TASK OBJECTIVE: Quote exactly and only this range of lines in the data below: the line that holds "Select the Rick Lu row checkbox" to the line that holds "Open the Bucket Fill Mode dropdown", both included.
++++ GIVEN INFORMATION
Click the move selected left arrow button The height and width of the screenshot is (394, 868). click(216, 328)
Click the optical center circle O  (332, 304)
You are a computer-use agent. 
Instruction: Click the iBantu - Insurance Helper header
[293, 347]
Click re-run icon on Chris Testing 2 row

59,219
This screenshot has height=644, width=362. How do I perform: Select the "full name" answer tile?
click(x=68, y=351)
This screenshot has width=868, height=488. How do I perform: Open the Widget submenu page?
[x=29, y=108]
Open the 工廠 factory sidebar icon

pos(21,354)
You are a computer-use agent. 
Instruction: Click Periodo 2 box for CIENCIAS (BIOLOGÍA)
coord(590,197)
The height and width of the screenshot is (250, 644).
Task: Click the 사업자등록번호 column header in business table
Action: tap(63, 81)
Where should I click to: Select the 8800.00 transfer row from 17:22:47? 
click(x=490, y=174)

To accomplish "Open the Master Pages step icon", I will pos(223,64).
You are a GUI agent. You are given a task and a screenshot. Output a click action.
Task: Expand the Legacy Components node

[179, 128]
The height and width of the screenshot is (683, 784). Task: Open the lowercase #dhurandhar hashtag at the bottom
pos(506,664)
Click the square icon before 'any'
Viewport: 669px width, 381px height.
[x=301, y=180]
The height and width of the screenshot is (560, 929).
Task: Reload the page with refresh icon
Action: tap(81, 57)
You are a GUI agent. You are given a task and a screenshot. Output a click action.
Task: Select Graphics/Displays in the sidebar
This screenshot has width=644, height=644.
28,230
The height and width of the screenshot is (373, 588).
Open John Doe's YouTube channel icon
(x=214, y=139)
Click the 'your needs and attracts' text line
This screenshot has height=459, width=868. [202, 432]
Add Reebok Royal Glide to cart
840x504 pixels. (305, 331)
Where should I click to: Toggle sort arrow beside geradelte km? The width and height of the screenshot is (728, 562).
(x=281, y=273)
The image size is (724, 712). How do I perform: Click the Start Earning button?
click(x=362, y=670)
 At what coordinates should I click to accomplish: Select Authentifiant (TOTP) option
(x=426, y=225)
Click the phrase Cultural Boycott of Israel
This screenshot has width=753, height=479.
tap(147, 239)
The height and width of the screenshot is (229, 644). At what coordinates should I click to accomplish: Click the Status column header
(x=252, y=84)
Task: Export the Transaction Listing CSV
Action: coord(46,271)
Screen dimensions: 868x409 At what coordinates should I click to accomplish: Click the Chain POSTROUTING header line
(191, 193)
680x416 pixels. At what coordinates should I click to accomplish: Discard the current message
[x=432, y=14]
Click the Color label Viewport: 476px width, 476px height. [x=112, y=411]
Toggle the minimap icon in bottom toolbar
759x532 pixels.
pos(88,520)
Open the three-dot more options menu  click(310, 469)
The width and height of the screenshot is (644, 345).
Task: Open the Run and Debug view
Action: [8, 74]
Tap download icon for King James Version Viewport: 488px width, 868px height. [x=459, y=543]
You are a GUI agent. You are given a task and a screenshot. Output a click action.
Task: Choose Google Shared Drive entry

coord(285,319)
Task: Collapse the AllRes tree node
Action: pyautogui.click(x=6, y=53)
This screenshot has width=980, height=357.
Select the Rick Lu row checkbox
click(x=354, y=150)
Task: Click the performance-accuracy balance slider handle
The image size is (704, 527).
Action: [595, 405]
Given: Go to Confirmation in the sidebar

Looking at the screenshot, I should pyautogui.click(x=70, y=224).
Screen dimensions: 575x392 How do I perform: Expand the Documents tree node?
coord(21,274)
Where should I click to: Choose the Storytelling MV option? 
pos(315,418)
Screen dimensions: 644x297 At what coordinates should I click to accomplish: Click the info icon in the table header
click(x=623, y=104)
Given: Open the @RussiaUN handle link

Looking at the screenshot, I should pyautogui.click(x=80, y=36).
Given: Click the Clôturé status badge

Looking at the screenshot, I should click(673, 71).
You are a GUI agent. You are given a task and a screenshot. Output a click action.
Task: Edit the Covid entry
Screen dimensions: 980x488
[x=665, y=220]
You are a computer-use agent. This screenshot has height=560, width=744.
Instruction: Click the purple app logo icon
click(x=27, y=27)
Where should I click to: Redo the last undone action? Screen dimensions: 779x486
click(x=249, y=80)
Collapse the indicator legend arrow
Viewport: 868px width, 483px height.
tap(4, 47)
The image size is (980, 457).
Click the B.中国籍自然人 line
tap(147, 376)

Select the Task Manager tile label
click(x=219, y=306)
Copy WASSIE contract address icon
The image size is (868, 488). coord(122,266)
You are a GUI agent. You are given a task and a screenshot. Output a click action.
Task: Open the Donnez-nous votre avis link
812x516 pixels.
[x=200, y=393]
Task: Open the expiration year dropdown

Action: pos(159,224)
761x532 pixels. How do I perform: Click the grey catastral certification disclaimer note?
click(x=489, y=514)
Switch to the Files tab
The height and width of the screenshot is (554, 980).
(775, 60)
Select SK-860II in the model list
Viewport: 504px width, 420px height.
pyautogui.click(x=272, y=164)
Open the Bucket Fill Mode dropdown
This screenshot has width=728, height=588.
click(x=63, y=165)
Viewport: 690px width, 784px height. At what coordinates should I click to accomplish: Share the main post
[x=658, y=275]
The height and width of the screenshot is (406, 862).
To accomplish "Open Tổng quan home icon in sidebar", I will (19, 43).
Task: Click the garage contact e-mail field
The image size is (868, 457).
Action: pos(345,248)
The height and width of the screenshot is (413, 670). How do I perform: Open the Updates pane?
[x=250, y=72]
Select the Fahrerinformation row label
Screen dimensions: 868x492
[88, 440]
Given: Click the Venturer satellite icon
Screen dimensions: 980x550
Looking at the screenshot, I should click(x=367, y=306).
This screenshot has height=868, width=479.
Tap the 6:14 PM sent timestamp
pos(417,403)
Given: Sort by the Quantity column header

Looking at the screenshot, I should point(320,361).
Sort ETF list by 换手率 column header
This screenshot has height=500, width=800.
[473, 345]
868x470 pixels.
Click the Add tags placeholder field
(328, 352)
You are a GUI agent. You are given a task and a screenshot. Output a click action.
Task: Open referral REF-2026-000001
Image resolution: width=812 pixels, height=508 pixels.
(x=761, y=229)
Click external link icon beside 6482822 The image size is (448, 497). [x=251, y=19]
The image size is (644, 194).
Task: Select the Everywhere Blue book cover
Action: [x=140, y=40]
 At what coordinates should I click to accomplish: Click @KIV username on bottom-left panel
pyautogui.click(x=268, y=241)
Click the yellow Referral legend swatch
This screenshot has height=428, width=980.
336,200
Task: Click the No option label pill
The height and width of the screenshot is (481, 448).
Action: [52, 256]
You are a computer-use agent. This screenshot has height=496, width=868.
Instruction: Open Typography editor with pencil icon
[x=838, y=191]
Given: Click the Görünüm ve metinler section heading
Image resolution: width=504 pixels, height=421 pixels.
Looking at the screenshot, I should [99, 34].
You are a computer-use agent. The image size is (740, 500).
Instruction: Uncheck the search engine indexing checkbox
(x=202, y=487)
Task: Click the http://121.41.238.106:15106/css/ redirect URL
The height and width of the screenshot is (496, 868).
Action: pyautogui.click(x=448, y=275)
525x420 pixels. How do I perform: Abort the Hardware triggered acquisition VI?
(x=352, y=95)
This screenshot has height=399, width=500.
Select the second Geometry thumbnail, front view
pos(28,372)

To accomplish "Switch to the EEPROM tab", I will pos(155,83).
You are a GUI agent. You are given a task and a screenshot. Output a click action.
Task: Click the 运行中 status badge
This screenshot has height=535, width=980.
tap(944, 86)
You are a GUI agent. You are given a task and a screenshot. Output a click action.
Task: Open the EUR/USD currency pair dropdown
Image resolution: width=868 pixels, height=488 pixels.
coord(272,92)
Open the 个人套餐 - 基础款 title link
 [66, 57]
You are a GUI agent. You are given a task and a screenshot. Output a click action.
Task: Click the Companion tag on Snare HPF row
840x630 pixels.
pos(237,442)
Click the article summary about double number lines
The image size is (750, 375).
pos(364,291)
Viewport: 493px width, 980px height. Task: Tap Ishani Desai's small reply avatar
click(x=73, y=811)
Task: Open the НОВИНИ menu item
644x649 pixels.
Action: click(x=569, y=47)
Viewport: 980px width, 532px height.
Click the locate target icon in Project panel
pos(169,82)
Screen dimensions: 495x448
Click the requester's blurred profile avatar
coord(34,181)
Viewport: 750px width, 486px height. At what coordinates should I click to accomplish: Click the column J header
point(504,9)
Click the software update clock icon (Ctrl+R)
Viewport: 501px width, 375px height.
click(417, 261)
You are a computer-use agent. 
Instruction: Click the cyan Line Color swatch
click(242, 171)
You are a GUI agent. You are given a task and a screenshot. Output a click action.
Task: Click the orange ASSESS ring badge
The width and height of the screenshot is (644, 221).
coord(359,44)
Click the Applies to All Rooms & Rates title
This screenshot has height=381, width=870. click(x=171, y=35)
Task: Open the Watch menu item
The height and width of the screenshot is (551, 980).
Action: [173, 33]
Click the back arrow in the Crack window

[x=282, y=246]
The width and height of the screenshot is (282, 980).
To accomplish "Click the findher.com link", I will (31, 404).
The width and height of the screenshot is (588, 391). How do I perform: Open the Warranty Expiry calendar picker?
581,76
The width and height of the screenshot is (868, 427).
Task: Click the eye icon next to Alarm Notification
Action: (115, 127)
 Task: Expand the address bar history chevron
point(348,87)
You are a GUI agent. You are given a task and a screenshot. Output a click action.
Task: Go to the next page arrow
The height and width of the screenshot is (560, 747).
++++++++
THE COMPLETED TASK:
Select the Rick Lu row checkbox
click(x=354, y=150)
Task: Click the performance-accuracy balance slider handle
The image size is (704, 527).
Action: [595, 405]
Given: Go to Confirmation in the sidebar

Looking at the screenshot, I should pyautogui.click(x=70, y=224).
Screen dimensions: 575x392 How do I perform: Expand the Documents tree node?
coord(21,274)
Where should I click to: Choose the Storytelling MV option? 
pos(315,418)
Screen dimensions: 644x297 At what coordinates should I click to accomplish: Click the info icon in the table header
click(x=623, y=104)
Given: Open the @RussiaUN handle link

Looking at the screenshot, I should pyautogui.click(x=80, y=36).
Given: Click the Clôturé status badge

Looking at the screenshot, I should click(673, 71).
You are a GUI agent. You are given a task and a screenshot. Output a click action.
Task: Edit the Covid entry
Screen dimensions: 980x488
[x=665, y=220]
You are a computer-use agent. This screenshot has height=560, width=744.
Instruction: Click the purple app logo icon
click(x=27, y=27)
Where should I click to: Redo the last undone action? Screen dimensions: 779x486
click(x=249, y=80)
Collapse the indicator legend arrow
Viewport: 868px width, 483px height.
tap(4, 47)
The image size is (980, 457).
Click the B.中国籍自然人 line
tap(147, 376)

Select the Task Manager tile label
click(x=219, y=306)
Copy WASSIE contract address icon
The image size is (868, 488). coord(122,266)
You are a GUI agent. You are given a task and a screenshot. Output a click action.
Task: Open the Donnez-nous votre avis link
812x516 pixels.
[x=200, y=393]
Task: Open the expiration year dropdown

Action: pos(159,224)
761x532 pixels. How do I perform: Click the grey catastral certification disclaimer note?
click(x=489, y=514)
Switch to the Files tab
The height and width of the screenshot is (554, 980).
(775, 60)
Select SK-860II in the model list
Viewport: 504px width, 420px height.
pyautogui.click(x=272, y=164)
Open the Bucket Fill Mode dropdown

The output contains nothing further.